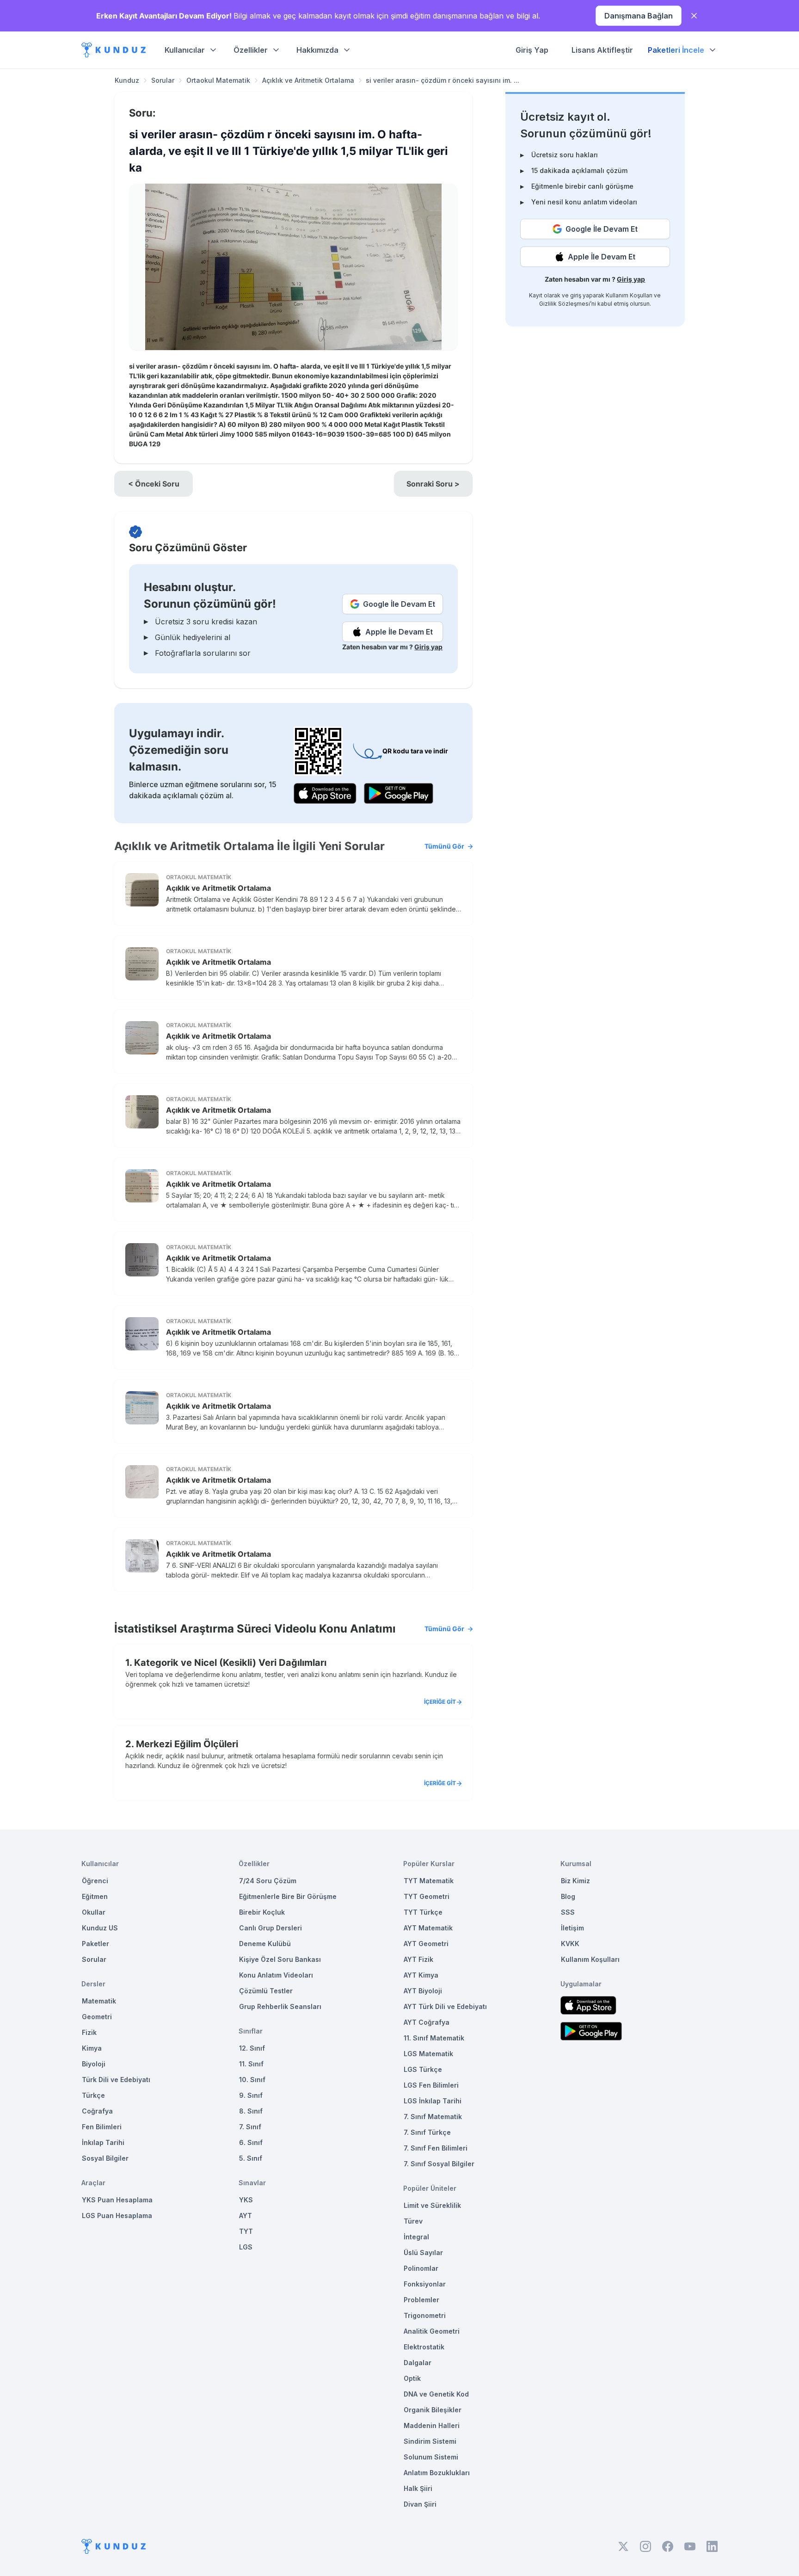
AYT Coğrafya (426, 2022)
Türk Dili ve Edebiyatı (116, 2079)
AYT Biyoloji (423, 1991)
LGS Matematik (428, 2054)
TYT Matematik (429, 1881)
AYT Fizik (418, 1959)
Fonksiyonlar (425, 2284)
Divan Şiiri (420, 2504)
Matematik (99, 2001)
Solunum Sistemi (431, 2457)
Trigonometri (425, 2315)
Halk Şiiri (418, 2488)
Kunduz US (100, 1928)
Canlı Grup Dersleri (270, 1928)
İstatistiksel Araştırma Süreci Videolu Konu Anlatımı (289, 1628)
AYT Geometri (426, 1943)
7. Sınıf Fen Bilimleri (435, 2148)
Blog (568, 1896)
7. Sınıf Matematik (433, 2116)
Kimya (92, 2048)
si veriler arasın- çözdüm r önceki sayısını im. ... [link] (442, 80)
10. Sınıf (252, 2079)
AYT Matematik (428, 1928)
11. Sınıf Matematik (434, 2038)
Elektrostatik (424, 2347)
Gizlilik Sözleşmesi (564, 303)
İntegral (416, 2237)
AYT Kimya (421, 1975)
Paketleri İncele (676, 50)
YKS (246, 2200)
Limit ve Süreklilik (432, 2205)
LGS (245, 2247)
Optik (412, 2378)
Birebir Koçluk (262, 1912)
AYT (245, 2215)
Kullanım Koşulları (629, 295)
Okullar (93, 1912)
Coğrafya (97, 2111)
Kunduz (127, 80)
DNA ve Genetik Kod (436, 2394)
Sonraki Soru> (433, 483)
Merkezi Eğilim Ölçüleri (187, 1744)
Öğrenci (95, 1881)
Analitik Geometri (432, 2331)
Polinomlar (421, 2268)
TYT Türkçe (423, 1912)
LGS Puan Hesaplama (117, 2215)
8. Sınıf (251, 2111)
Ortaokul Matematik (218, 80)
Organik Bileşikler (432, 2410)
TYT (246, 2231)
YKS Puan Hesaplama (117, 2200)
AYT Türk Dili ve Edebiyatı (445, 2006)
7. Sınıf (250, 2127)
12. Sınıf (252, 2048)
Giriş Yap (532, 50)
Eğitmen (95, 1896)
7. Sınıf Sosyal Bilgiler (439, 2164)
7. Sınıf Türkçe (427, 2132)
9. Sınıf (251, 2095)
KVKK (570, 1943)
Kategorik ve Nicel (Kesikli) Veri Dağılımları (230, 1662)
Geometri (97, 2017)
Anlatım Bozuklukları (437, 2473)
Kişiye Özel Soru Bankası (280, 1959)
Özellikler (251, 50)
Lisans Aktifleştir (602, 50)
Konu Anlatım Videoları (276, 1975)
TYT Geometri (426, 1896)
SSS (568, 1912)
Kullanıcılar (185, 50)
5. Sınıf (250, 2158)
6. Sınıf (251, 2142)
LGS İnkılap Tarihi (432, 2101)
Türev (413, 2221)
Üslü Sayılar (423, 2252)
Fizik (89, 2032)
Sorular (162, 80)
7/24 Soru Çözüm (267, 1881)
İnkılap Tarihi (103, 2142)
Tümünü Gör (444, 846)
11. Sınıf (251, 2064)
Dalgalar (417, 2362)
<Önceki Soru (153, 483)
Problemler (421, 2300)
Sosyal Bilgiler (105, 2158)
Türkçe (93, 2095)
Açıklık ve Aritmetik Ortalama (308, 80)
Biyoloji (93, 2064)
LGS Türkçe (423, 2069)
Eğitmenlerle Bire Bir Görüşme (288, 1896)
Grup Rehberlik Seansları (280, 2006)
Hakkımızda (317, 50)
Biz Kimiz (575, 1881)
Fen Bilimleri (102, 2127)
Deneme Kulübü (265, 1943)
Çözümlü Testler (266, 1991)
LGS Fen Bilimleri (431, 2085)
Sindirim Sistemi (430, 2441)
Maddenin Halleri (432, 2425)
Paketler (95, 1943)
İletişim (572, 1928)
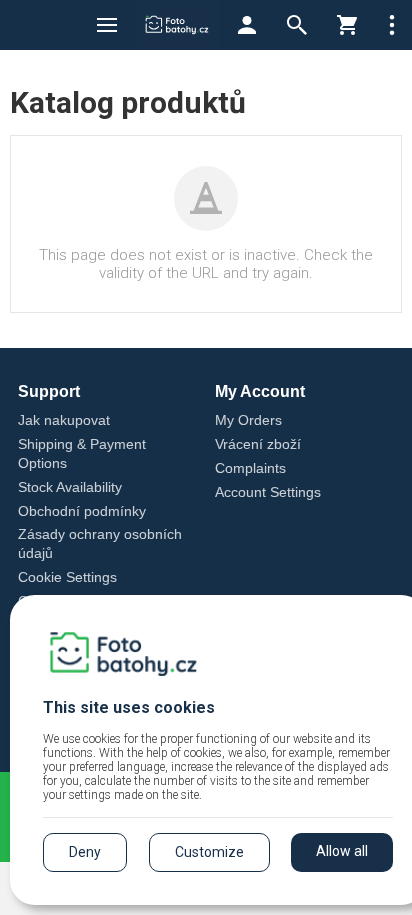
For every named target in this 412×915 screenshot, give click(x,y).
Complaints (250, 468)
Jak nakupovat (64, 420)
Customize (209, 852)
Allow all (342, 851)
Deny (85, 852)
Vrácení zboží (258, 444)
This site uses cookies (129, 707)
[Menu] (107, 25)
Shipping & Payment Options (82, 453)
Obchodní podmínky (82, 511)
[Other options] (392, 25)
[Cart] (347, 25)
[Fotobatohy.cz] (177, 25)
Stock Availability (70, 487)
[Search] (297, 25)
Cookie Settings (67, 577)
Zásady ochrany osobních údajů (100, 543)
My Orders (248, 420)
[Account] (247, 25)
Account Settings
------------------------------------------------
Please transcribe the entries exactly, omitting the images.

AYT Coğrafya (426, 2022)
Türk Dili ve Edebiyatı (116, 2079)
AYT Biyoloji (423, 1991)
LGS Matematik (428, 2054)
TYT Matematik (429, 1881)
AYT Fizik (418, 1959)
Fonksiyonlar (425, 2284)
Divan Şiiri (420, 2504)
Matematik (99, 2001)
Solunum Sistemi (431, 2457)
Trigonometri (425, 2315)
Halk Şiiri (418, 2488)
Kunduz US (100, 1928)
Canlı Grup Dersleri (270, 1928)
İstatistiksel Araştırma Süreci Videolu Konu Anlatımı (289, 1628)
AYT Geometri (426, 1943)
7. Sınıf Fen Bilimleri (435, 2148)
Blog (568, 1896)
7. Sınıf Matematik (433, 2116)
Kimya (92, 2048)
si veriler arasın- çözdüm r önceki sayısını im. ... [link] (442, 80)
10. Sınıf (252, 2079)
AYT Matematik (428, 1928)
11. Sınıf Matematik (434, 2038)
Elektrostatik (424, 2347)
Gizlilik Sözleşmesi (564, 303)
İntegral (416, 2237)
AYT Kimya (421, 1975)
Paketleri İncele (676, 50)
YKS (246, 2200)
Limit ve Süreklilik (432, 2205)
LGS (245, 2247)
Optik (412, 2378)
Birebir Koçluk (262, 1912)
AYT (245, 2215)
Kullanım Koşulları (629, 295)
Okullar (93, 1912)
Coğrafya (97, 2111)
Kunduz (127, 80)
DNA ve Genetik Kod (436, 2394)
Sonraki Soru> (433, 483)
Merkezi Eğilim Ölçüleri (187, 1744)
Öğrenci (95, 1881)
Analitik Geometri (432, 2331)
Polinomlar (421, 2268)
TYT Türkçe (423, 1912)
LGS Puan Hesaplama (117, 2215)
8. Sınıf (251, 2111)
Ortaokul Matematik (218, 80)
Organik Bileşikler (432, 2410)
TYT (246, 2231)
YKS Puan Hesaplama (117, 2200)
AYT Türk Dili ve Edebiyatı (445, 2006)
7. Sınıf (250, 2127)
12. Sınıf (252, 2048)
Giriş Yap (532, 50)
Eğitmen (95, 1896)
7. Sınıf Sosyal Bilgiler (439, 2164)
7. Sınıf Türkçe (427, 2132)
9. Sınıf (251, 2095)
KVKK (570, 1943)
Kategorik ve Nicel (Kesikli) Veri Dağılımları (230, 1662)
Geometri (97, 2017)
Anlatım Bozuklukları (437, 2473)
Kişiye Özel Soru Bankası (280, 1959)
Özellikler (251, 50)
Lisans Aktifleştir (602, 50)
Konu Anlatım Videoları (276, 1975)
TYT Geometri (426, 1896)
SSS (568, 1912)
Kullanıcılar (185, 50)
5. Sınıf (250, 2158)
6. Sınıf (251, 2142)
LGS İnkılap Tarihi (432, 2101)
Türev (413, 2221)
Üslü Sayılar (423, 2252)
Fizik (89, 2032)
Sorular (162, 80)
7/24 Soru Çözüm (267, 1881)
İnkılap Tarihi (103, 2142)
Tümünü Gör (444, 846)
11. Sınıf (251, 2064)
Dalgalar (417, 2362)
<Önceki Soru (153, 483)
Problemler (421, 2300)
Sosyal Bilgiler (105, 2158)
Türkçe (93, 2095)
Açıklık ve Aritmetik Ortalama (308, 80)
Biyoloji (93, 2064)
LGS Türkçe (423, 2069)
Eğitmenlerle Bire Bir Görüşme (288, 1896)
Grup Rehberlik Seansları (280, 2006)
Hakkımızda (317, 50)
Biz Kimiz (575, 1881)
Fen Bilimleri (102, 2127)
Deneme Kulübü (265, 1943)
Çözümlü Testler (266, 1991)
LGS Fen Bilimleri (431, 2085)
Sindirim Sistemi (430, 2441)
Maddenin Halleri (432, 2425)
Paketler (95, 1943)
İletişim (572, 1928)
For every named target in this 412×915 screenshot, give click(x,y).
Complaints (250, 468)
Jak nakupovat (64, 420)
Customize (209, 852)
Allow all (342, 851)
Deny (85, 852)
Vrácení zboží (258, 444)
This site uses cookies (129, 707)
[Menu] (107, 25)
Shipping & Payment Options (82, 453)
Obchodní podmínky (82, 511)
[Other options] (392, 25)
[Cart] (347, 25)
[Fotobatohy.cz] (177, 25)
Stock Availability (70, 487)
[Search] (297, 25)
Cookie Settings (67, 577)
Zásady ochrany osobních údajů (100, 543)
My Orders (248, 420)
[Account] (247, 25)
Account Settings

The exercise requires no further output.